* Start Entries supplied *

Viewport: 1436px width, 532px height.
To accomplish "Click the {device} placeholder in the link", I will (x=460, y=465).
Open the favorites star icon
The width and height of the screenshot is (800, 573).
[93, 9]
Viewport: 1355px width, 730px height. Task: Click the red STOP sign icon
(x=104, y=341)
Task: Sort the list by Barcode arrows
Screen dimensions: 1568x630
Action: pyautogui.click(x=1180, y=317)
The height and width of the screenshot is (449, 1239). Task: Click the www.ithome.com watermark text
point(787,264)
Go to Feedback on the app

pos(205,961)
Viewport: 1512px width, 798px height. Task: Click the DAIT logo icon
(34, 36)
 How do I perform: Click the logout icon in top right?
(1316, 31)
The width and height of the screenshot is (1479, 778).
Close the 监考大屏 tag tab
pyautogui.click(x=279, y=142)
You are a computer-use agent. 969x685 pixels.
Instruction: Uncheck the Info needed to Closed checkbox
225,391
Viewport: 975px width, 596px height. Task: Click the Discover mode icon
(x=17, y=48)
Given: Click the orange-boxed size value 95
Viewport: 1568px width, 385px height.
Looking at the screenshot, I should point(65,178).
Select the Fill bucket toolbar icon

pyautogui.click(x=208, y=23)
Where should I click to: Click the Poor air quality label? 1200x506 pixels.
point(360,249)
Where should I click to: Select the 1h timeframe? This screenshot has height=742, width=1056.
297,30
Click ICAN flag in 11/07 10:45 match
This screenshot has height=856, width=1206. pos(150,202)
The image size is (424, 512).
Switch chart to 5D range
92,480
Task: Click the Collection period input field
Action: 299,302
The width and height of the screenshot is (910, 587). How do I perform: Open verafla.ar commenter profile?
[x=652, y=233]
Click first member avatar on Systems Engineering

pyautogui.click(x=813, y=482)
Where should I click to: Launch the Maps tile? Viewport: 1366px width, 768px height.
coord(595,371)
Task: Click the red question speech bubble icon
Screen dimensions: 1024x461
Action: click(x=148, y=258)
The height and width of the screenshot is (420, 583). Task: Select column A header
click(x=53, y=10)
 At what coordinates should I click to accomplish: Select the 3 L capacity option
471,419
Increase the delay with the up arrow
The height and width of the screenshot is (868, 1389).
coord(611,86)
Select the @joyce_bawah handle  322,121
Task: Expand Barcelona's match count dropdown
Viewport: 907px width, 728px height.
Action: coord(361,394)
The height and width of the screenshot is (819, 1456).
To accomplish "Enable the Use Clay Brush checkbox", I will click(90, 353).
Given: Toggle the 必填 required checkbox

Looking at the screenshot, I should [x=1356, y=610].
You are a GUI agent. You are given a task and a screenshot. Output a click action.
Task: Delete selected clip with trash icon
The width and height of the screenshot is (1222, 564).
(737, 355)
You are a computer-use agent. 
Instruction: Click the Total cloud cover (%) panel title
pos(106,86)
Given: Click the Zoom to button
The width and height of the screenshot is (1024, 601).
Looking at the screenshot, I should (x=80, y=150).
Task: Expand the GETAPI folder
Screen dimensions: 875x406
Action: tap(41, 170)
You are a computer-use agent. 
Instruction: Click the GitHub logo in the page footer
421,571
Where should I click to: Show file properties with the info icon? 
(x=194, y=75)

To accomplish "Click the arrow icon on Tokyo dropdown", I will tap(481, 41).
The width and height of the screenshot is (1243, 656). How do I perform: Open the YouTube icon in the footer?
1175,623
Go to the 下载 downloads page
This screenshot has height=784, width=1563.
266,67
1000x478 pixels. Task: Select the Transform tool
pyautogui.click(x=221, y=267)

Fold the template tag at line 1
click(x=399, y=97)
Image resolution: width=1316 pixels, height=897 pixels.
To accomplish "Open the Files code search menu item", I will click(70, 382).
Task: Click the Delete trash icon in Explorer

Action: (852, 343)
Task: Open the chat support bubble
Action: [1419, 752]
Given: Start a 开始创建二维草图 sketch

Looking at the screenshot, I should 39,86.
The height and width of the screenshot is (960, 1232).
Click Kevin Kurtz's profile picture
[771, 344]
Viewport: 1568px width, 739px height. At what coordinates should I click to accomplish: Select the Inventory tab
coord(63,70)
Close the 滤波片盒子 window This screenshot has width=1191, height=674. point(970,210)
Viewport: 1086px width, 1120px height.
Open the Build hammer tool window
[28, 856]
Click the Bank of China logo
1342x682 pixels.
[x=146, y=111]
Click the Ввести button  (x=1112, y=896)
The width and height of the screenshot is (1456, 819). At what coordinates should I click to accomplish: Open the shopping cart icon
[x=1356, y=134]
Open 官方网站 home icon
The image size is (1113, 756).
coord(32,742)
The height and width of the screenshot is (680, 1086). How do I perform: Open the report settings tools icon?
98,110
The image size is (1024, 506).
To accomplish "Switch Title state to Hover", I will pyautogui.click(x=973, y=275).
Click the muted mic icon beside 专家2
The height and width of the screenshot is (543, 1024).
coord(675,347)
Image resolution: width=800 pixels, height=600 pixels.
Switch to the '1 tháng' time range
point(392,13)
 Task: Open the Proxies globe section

* End Entries supplied *

### Exercise instructions
Convert the lines of the records into a JSON list of strings, with one string per line and blank lines omitted.

### Solution to this problem
[
  "Viewport: 1436px width, 532px height.",
  "To accomplish \"Click the {device} placeholder in the link\", I will (x=460, y=465).",
  "Open the favorites star icon",
  "The width and height of the screenshot is (800, 573).",
  "[93, 9]",
  "Viewport: 1355px width, 730px height. Task: Click the red STOP sign icon",
  "(x=104, y=341)",
  "Task: Sort the list by Barcode arrows",
  "Screen dimensions: 1568x630",
  "Action: pyautogui.click(x=1180, y=317)",
  "The height and width of the screenshot is (449, 1239). Task: Click the www.ithome.com watermark text",
  "point(787,264)",
  "Go to Feedback on the app",
  "pos(205,961)",
  "Viewport: 1512px width, 798px height. Task: Click the DAIT logo icon",
  "(34, 36)",
  " How do I perform: Click the logout icon in top right?",
  "(1316, 31)",
  "The width and height of the screenshot is (1479, 778).",
  "Close the 监考大屏 tag tab",
  "pyautogui.click(x=279, y=142)",
  "You are a computer-use agent. 969x685 pixels.",
  "Instruction: Uncheck the Info needed to Closed checkbox",
  "225,391",
  "Viewport: 975px width, 596px height. Task: Click the Discover mode icon",
  "(x=17, y=48)",
  "Given: Click the orange-boxed size value 95",
  "Viewport: 1568px width, 385px height.",
  "Looking at the screenshot, I should point(65,178).",
  "Select the Fill bucket toolbar icon",
  "pyautogui.click(x=208, y=23)",
  "Where should I click to: Click the Poor air quality label? 1200x506 pixels.",
  "point(360,249)",
  "Where should I click to: Select the 1h timeframe? This screenshot has height=742, width=1056.",
  "297,30",
  "Click ICAN flag in 11/07 10:45 match",
  "This screenshot has height=856, width=1206. pos(150,202)",
  "The image size is (424, 512).",
  "Switch chart to 5D range",
  "92,480",
  "Task: Click the Collection period input field",
  "Action: 299,302",
  "The width and height of the screenshot is (910, 587). How do I perform: Open verafla.ar commenter profile?",
  "[x=652, y=233]",
  "Click first member avatar on Systems Engineering",
  "pyautogui.click(x=813, y=482)",
  "Where should I click to: Launch the Maps tile? Viewport: 1366px width, 768px height.",
  "coord(595,371)",
  "Task: Click the red question speech bubble icon",
  "Screen dimensions: 1024x461",
  "Action: click(x=148, y=258)",
  "The height and width of the screenshot is (420, 583). Task: Select column A header",
  "click(x=53, y=10)",
  " At what coordinates should I click to accomplish: Select the 3 L capacity option",
  "471,419",
  "Increase the delay with the up arrow",
  "The height and width of the screenshot is (868, 1389).",
  "coord(611,86)",
  "Select the @joyce_bawah handle  322,121",
  "Task: Expand Barcelona's match count dropdown",
  "Viewport: 907px width, 728px height.",
  "Action: coord(361,394)",
  "The height and width of the screenshot is (819, 1456).",
  "To accomplish \"Enable the Use Clay Brush checkbox\", I will click(90, 353).",
  "Given: Toggle the 必填 required checkbox",
  "Looking at the screenshot, I should [x=1356, y=610].",
  "You are a GUI agent. You are given a task and a screenshot. Output a click action.",
  "Task: Delete selected clip with trash icon",
  "The width and height of the screenshot is (1222, 564).",
  "(737, 355)",
  "You are a computer-use agent. ",
  "Instruction: Click the Total cloud cover (%) panel title",
  "pos(106,86)",
  "Given: Click the Zoom to button",
  "The width and height of the screenshot is (1024, 601).",
  "Looking at the screenshot, I should (x=80, y=150).",
  "Task: Expand the GETAPI folder",
  "Screen dimensions: 875x406",
  "Action: tap(41, 170)",
  "You are a computer-use agent. ",
  "Instruction: Click the GitHub logo in the page footer",
  "421,571",
  "Where should I click to: Show file properties with the info icon? ",
  "(x=194, y=75)",
  "To accomplish \"Click the arrow icon on Tokyo dropdown\", I will tap(481, 41).",
  "The width and height of the screenshot is (1243, 656). How do I perform: Open the YouTube icon in the footer?",
  "1175,623",
  "Go to the 下载 downloads page",
  "This screenshot has height=784, width=1563.",
  "266,67",
  "1000x478 pixels. Task: Select the Transform tool",
  "pyautogui.click(x=221, y=267)",
  "Fold the template tag at line 1",
  "click(x=399, y=97)",
  "Image resolution: width=1316 pixels, height=897 pixels.",
  "To accomplish \"Open the Files code search menu item\", I will click(70, 382).",
  "Task: Click the Delete trash icon in Explorer",
  "Action: (852, 343)",
  "Task: Open the chat support bubble",
  "Action: [1419, 752]",
  "Given: Start a 开始创建二维草图 sketch",
  "Looking at the screenshot, I should 39,86.",
  "The height and width of the screenshot is (960, 1232).",
  "Click Kevin Kurtz's profile picture",
  "[771, 344]",
  "Viewport: 1568px width, 739px height. At what coordinates should I click to accomplish: Select the Inventory tab",
  "coord(63,70)",
  "Close the 滤波片盒子 window This screenshot has width=1191, height=674. point(970,210)",
  "Viewport: 1086px width, 1120px height.",
  "Open the Build hammer tool window",
  "[28, 856]",
  "Click the Bank of China logo",
  "1342x682 pixels.",
  "[x=146, y=111]",
  "Click the Ввести button  (x=1112, y=896)",
  "The width and height of the screenshot is (1456, 819). At what coordinates should I click to accomplish: Open the shopping cart icon",
  "[x=1356, y=134]",
  "Open 官方网站 home icon",
  "The image size is (1113, 756).",
  "coord(32,742)",
  "The height and width of the screenshot is (680, 1086). How do I perform: Open the report settings tools icon?",
  "98,110",
  "The image size is (1024, 506).",
  "To accomplish \"Switch Title state to Hover\", I will pyautogui.click(x=973, y=275).",
  "Click the muted mic icon beside 专家2",
  "The height and width of the screenshot is (543, 1024).",
  "coord(675,347)",
  "Image resolution: width=800 pixels, height=600 pixels.",
  "Switch to the '1 tháng' time range",
  "point(392,13)",
  " Task: Open the Proxies globe section"
]